Aberta à visitação pública
Os responsáveis pelos indicadores da liberdade de informação podem marcar um ponto positivo para o Brasil nesta semana, com a decisão do Superior Tribunal Militar de permitir o acesso de jornalistas, historiadores e outros estudiosos ao processo que condenou à prisão a presidente eleita, Dilma Rousseff, em 1970.
A Folha de S.Paulo vinha tentando desde maio obter a liberação dos documentos, que estavam trancados em um cofre do tribunal, mas o acesso estava vetado pelo presidente do STM, ministro Carlos Alberto Marques, por causa do risco de uso eleitoral de seu conteúdo.
São ao todo 16 volumes, que relatam interrogatórios de 72 réus, entre os quais a militante do movimento de resistência armada contra a ditadura militar que veio a ser eleita presidente da República no dia 31 de outubro.
Foram dez votos a favor da liberação de consultas contra apenas um, do almirante Marcos Martins Torres, relator do processo, que apresentava como justificativa, entre outras, a necessidade de preservar a privacidade dos réus.
A Folha de S.Paulo e outros interessados somente poderão consultar o processo após a publicação da ata da sessão, o que está previsto para a próxima semana.
Inicialmente, apenas representantes do jornal paulista terão esse direito, uma vez que a liberação ocorreu a seu pedido.
Posteriormente, qualquer pesquisador que se credenciar como tal poderá também ler os autos.
A advogada da Folha lamentou que a liberação só tenha ocorrido depois das eleições.
O jornal certamente prepara uma reportagem especial com base nos documentos.
No entanto, sabe-se desde já que os registros contêm elementos contraditórios: ali não consta, por exemplo, a descrição de torturas a que a militante Dilma Rousseff teria sido submetida durante os interrogatórios.
Em princípio, qualquer jornalista que receba a tarefa de analisar os documentos tem por obrigação levar em conta que, naquele período, o Judiciário estava submetido aos rigores da ditadura.
Portanto, nem tudo que está registrado é a verdade dos fatos, e muitos dos fatos reais estarão ausentes desses registros.
Como se sabe, a verdade e a Justiça são algumas das primeiras vítimas dos regimes ditatoriais.
A raposa no galinheiro
Luiz Egypto, editor do Observatório da Imprensa:
– A cobertura do processo de preparação e o subsequente noticiário produzido a partir do seminário internacional “Comunicações Eletrônicas e Convergências de Mídias”, realizado na semana passada, em Brasília, trouxe à luz dois aspectos distintos e, por assim dizer, complementares.
O primeiro deles tem a ver com a definitiva inserção do tema regulação no cada vez mais intenso debate sobre os rumos da mídia brasileira, seu desempenho e suas responsabilidades.
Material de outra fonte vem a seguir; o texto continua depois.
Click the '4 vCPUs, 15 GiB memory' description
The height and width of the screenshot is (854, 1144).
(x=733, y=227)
O segundo diz respeito à reveladora má vontade com que a mídia em geral, e a imprensa em particular, dedicou e dedica à abordagem desse assunto.
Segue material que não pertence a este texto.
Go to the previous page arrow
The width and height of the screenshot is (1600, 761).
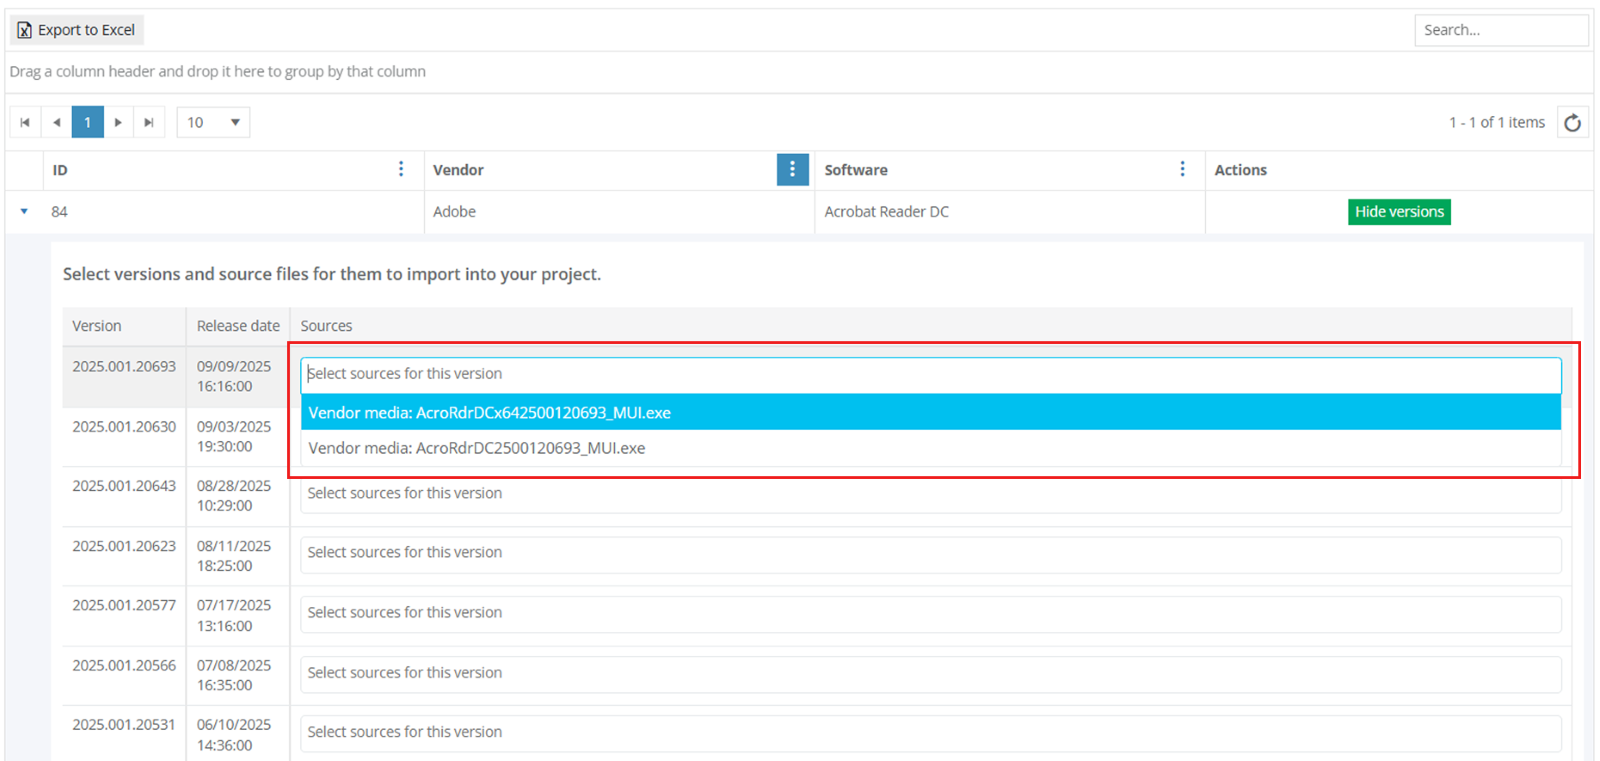(57, 122)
Em suma: a mídia brasileira, a despeito do papel central que desempenha – ou deveria desempenhar – na vida social e democrática, tem ojeriza a uma discussão pública sobre si própria. Não quer e nem admite que sua atividade seja exposta ao escrutínio público. E pior: não percebe que essa exposição pode se converter em um instrumento importante de conquista e fidelização das audiências, além de ferramenta para promoção e reforço de suas marcas.
Um dos primeiros desdobramentos do seminário encerrado semana passada será a formulação de um anteprojeto de lei para a revisão e aprimoramento do marco regulatório das comunicações brasileiras. De acordo com noticiário da Agência Câmara (11/11/2010), o texto “pode tornar explícita a proibição de deputados e senadores serem proprietários de emissoras de rádio e TV”.
Esta é uma antiga preocupação deste Observatório, que em 2005 realizou uma pesquisa sobre a presença de parlamentares no controle de canais de radiodifusão – prática proibida pela Constituição Federal – e, a partir de seus resultados, encaminhou representação à Procuradoria Geral da República solicitando medidas judiciais cabíveis para coibir esse clamoroso conflito de interesses.
O líder do Partido Democratas, deputado Paulo Bornhausen, ouvido pela Agência Câmara, avaliou que, nesses casos, “basta cumprir as regras [constitucionais] existentes”. Mas não parece ser tão simples assim. De resto, o parlamentar demonstra desconhecer a velha parábola da raposa guardiã dos galinheiros.